──────── RECORDED INFORMATION ────────

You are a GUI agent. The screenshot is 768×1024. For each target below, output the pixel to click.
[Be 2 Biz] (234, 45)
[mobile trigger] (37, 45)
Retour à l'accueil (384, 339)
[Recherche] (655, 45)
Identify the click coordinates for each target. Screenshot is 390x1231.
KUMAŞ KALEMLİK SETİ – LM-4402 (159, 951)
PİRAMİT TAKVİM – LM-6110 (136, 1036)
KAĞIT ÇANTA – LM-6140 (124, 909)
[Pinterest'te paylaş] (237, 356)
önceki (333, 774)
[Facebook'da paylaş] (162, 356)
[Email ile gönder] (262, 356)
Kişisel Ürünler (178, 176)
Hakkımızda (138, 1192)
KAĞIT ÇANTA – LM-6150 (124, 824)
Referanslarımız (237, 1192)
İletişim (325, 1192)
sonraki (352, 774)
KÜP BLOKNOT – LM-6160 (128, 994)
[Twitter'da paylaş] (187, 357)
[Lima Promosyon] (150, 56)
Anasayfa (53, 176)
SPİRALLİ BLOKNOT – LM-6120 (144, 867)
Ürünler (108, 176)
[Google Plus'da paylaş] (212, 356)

────────

### WHAT YOU ARE ASKED TO DO
Write out only the lines from the one containing "Hakkımızda (138, 1192)" through the end of the listing above, exactly as they stand.

### TASK SOLUTION
Hakkımızda (138, 1192)
KAĞIT ÇANTA – LM-6150 (124, 824)
Referanslarımız (237, 1192)
İletişim (325, 1192)
sonraki (352, 774)
KÜP BLOKNOT – LM-6160 (128, 994)
[Twitter'da paylaş] (187, 357)
[Lima Promosyon] (150, 56)
Anasayfa (53, 176)
SPİRALLİ BLOKNOT – LM-6120 (144, 867)
Ürünler (108, 176)
[Google Plus'da paylaş] (212, 356)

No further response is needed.